There was also error in directing an account of the rents and profits of the land from the time of the purchase. The security is seeking to be substituted to a mere legal right. On an elegit there is no estimate of the past annual value, with a view to the recovery thereof; and the security here can claim no other rights.
For these errors, I think the decree must be reversed, and the cause remanded.
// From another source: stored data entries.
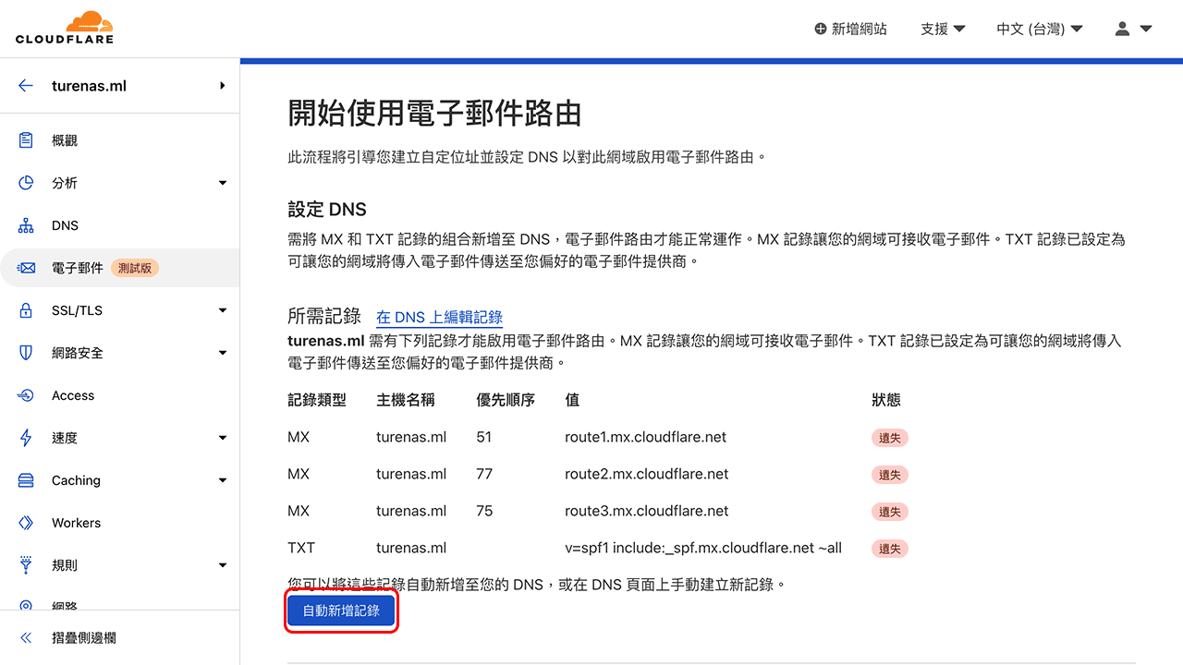Open the Workers section

pos(76,522)
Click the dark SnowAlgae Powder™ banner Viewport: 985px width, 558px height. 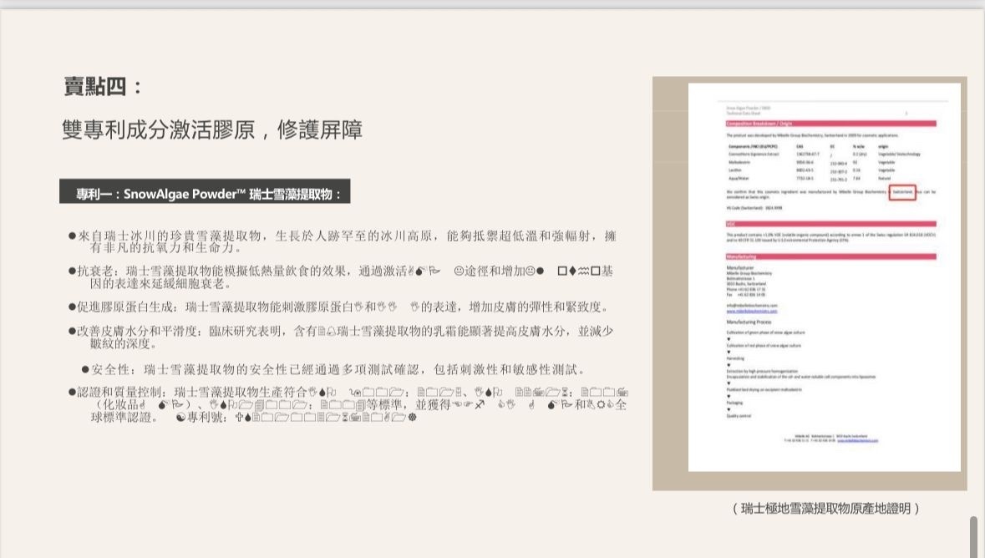pyautogui.click(x=205, y=192)
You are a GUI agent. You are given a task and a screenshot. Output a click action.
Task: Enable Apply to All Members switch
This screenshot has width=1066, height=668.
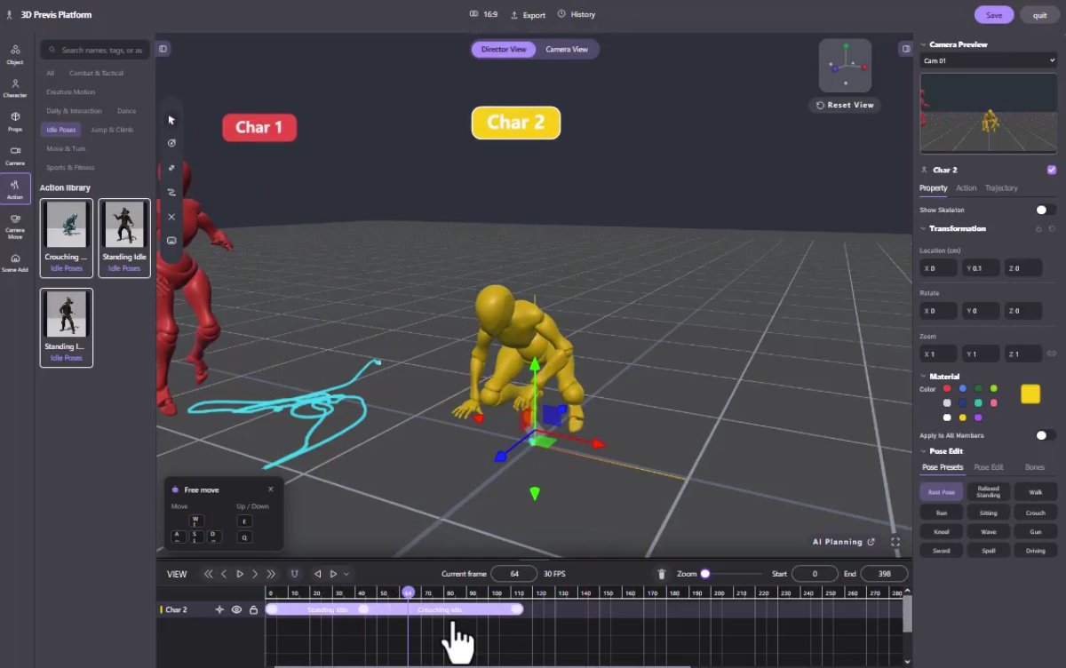[x=1046, y=435]
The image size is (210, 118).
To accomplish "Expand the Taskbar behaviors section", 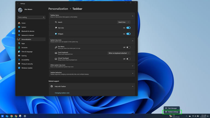I will tap(133, 73).
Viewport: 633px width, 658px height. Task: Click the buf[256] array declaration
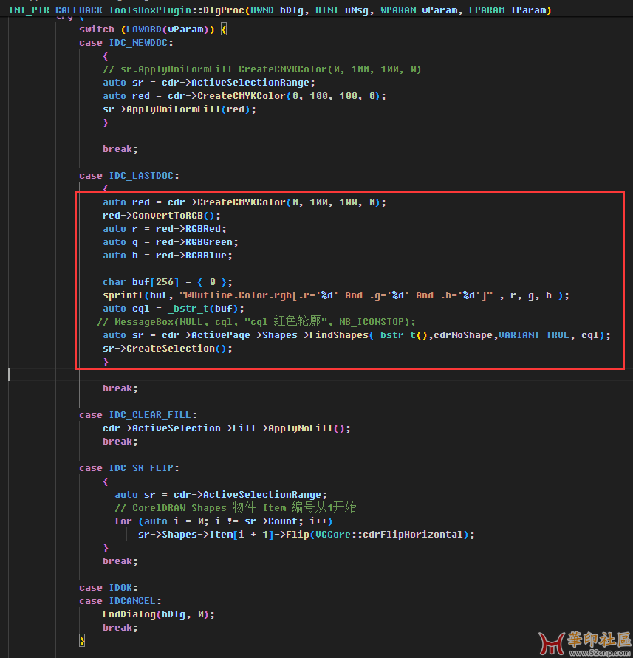(x=155, y=282)
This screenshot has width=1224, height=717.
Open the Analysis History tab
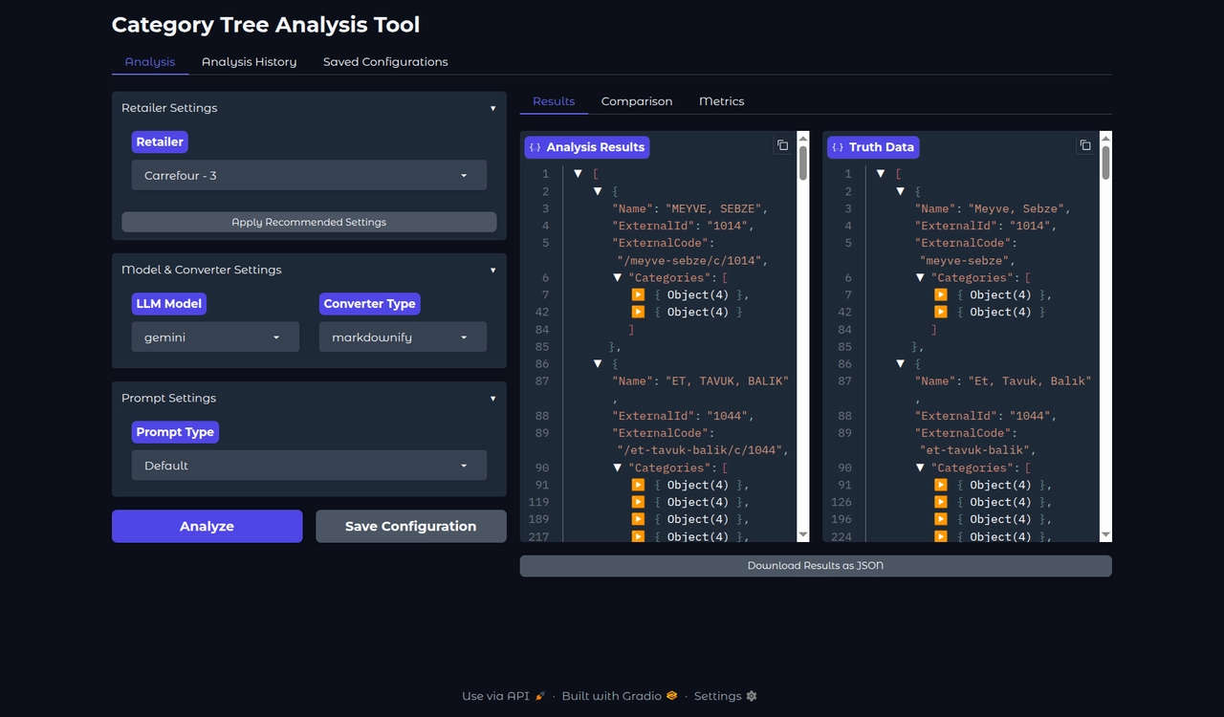[249, 61]
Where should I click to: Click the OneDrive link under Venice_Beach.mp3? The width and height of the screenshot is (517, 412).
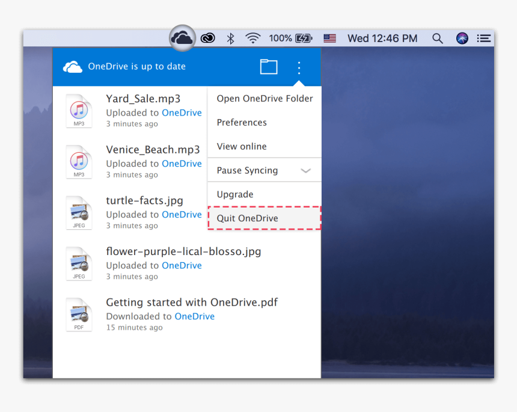coord(182,163)
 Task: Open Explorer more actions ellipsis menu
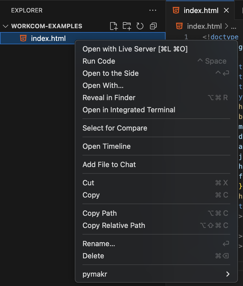pos(153,11)
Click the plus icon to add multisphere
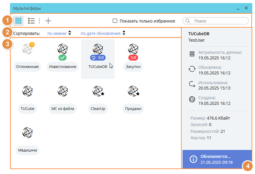 (x=48, y=21)
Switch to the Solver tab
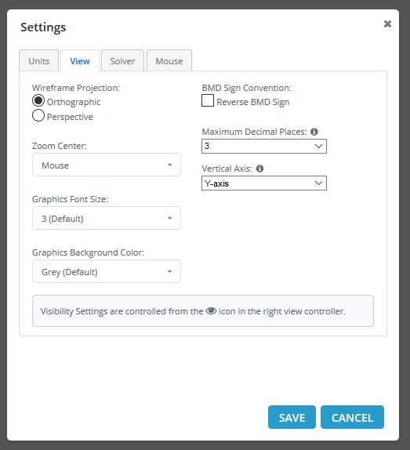 click(x=122, y=61)
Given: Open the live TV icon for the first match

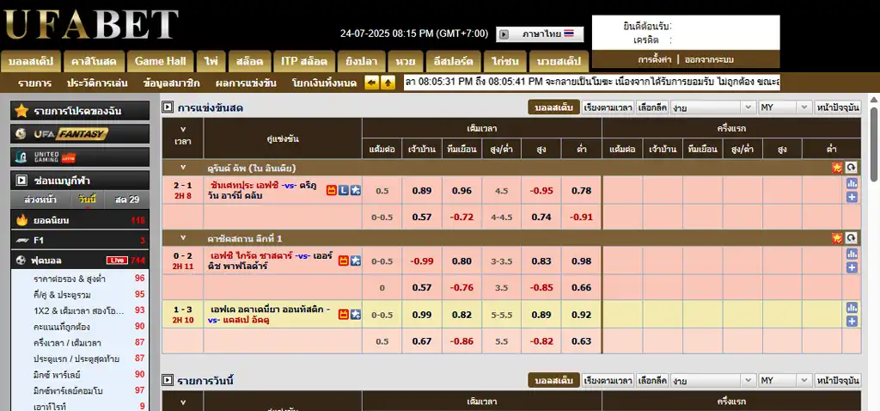Looking at the screenshot, I should (331, 190).
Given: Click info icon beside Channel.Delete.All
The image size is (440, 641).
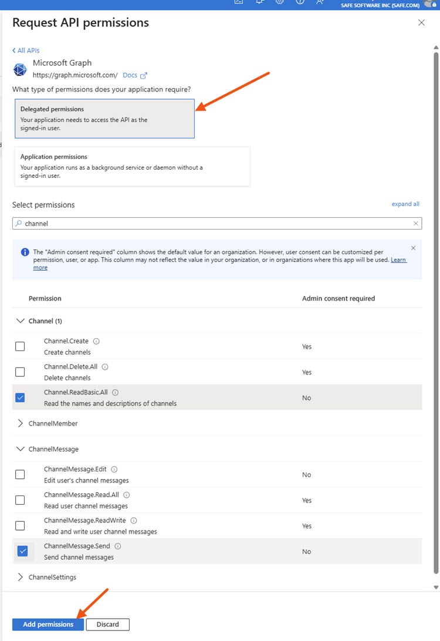Looking at the screenshot, I should [x=105, y=367].
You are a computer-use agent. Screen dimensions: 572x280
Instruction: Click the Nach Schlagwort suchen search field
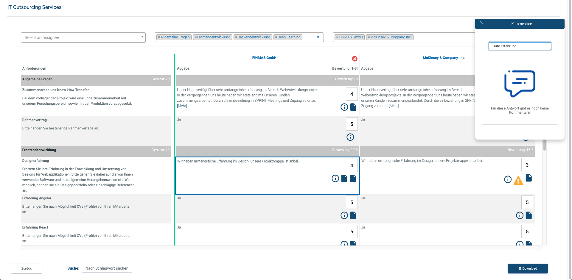click(107, 268)
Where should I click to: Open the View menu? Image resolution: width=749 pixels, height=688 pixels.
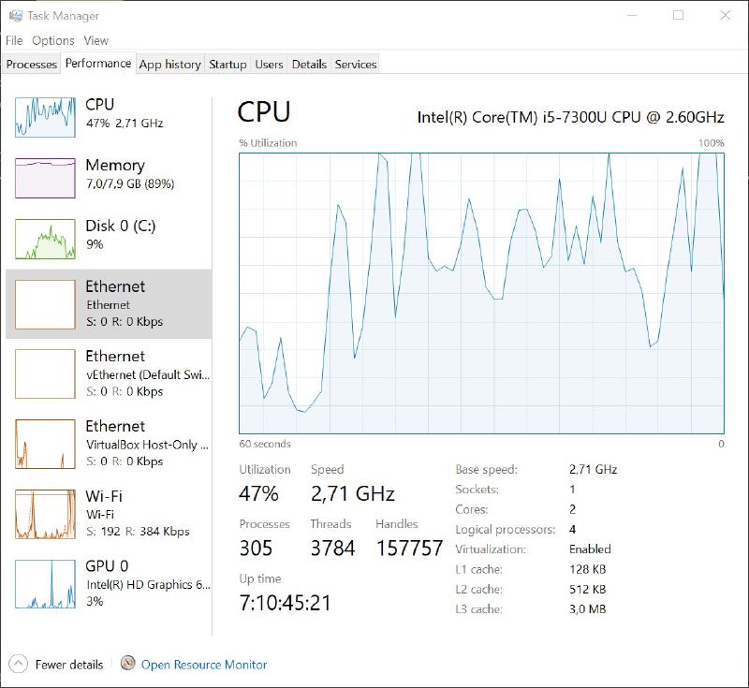pos(95,41)
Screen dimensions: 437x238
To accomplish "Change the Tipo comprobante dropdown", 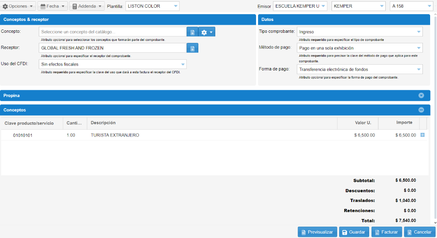I will point(359,32).
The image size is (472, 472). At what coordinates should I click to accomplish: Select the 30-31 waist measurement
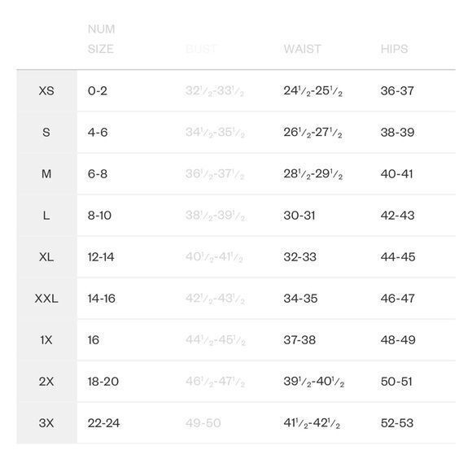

The other judges concurred.
The decree of the Court was as follows:
The Court is of opinion, that under the pleadings in this case, it' was premature to decree in favour of the appellee without some proof that Fowler was principal and Miller was security in the original debt. The *439Court is further of opinion, that if that fact is made to appear, the said Miller and the appellee as standing in his shoes will be entitled to be substituted to the lien of the Commonwealth’s judgment against the lands of the said Fowler. The Court is further of opinion, that the lien of the judgment in favour of the Commonwealth in this case, extended to but a moiety of the lands of the debtor, and therefore that there was error in decreeing a sale of the whole tract. The Court is further of opinion, that there was error in directing an account of the rents and profits of the land.
Therefore the decree is reversed with costs, and the cause is remanded for further proceedings according to the principles of this decree.